Agent-driven workflows: Using conversational agent frontends to let AI dynamically determine required data and tools, including task verification (best suited for tools like MCP).
Here's how I'm planning to implement agentic workflows for our VC activities this year (happy to discuss with anyone interested!):
First Call Prep: Automating the enrichment of deal pipeline data, founder backgrounds, and basic company analyses. Currently developing features to parse docsend, web links, and PDFs, and to integrate more databases. (Method 1)
Due Diligence (DD): Conducting deep founder assessments using my personal founder quality guides and first-call insights
Playing Devil's Advocate: Using AI to intentionally identify reasonable arguments against mainstream perspectives, helping uncover hidden biases or blind spots. (AI's suggestion—love this idea!)
Post-investment Tracking: Creating dedicated agents for each portfolio company to summarize weekly logs and quarterly financial updates.
Thesis Reviewing: Extracting insights from meeting transcripts to regularly review key industry discussions with founders.
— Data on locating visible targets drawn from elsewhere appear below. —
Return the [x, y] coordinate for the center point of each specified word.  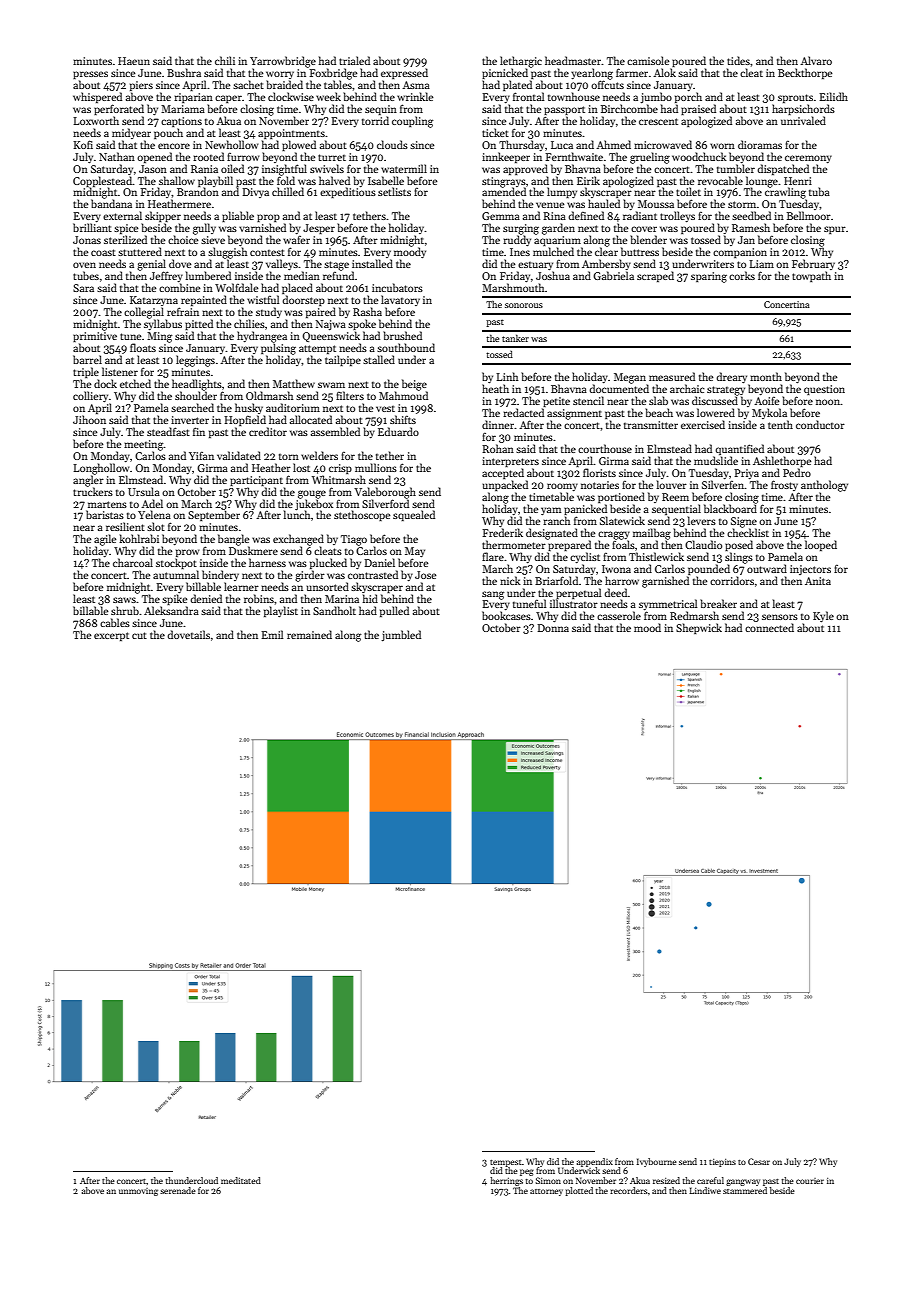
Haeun [134, 61]
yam [551, 511]
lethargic [521, 62]
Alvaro [816, 60]
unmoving [138, 1192]
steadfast [168, 431]
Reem [675, 497]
Currently evaluating security and privacy implications with API integrations (e.g., Otter.ai, OpenAI Operator).
Looking forward to seeing how these integrations shape my workflow efficiency!
Capital
Finally, capital leverage – deliberately practiced for years, including auto loans, personal loans, mortgages, actively refinancing when finding cheaper funding. Because I'm lazy about constantly monitoring markets, I prefer leverage methods that won’t get liquidated. Off-exchange personal loans and mortgages work great, but it's crucial to carefully calculate monthly repayments to avoid making irrational decisions. Conservatism is key here!
I've also experimented with managing funds for family—another great example of non-liquidatable leverage. To scale this effectively, last year I transitioned our spreadsheet records into a structured fund model that clearly shows investment amounts and NAV performance, letting family members join or exit anytime. This year, I plan to use AI to automate report generation, making the investment status clear and professional. Recently, I fed my spreadsheets into Claude and surprisingly got back interactive reports! Next step: automating real-time net value updates, though I foresee backend issues making this part a bit tricky.
Future considerations:
What other non-liquidatable leverage exists? AI suggested options I haven't tried: 0% interest installments for large purchases, life insurance loans, etc. Will research and try in future.
Or use automated monitoring tools for liquidatable leverage (margin trading/leverage arbitrage)? Honestly, that area is super complex—can’t wait until there's an AI quant manager smart enough for me to trust!
Finally, I'm always thinking about the synergy between capital, software, and media leverage. Working in VC naturally combines all three. Packy McCormick is a great example—he started by gaining insights through writing, built his influence via media, and eventually raised funds to leverage capital. He shared how AI helped accelerate his writing, now generating over $3M annually just from his newsletter alone—not even counting performance from Not Boring Capital. Practicing these three forms of leverage and applying them actively at work will be a key goal for me this year.
Thanks for reading this long article, see you next year! Then I'll share how many of this year's hopes were realized. Hope I can over deliver!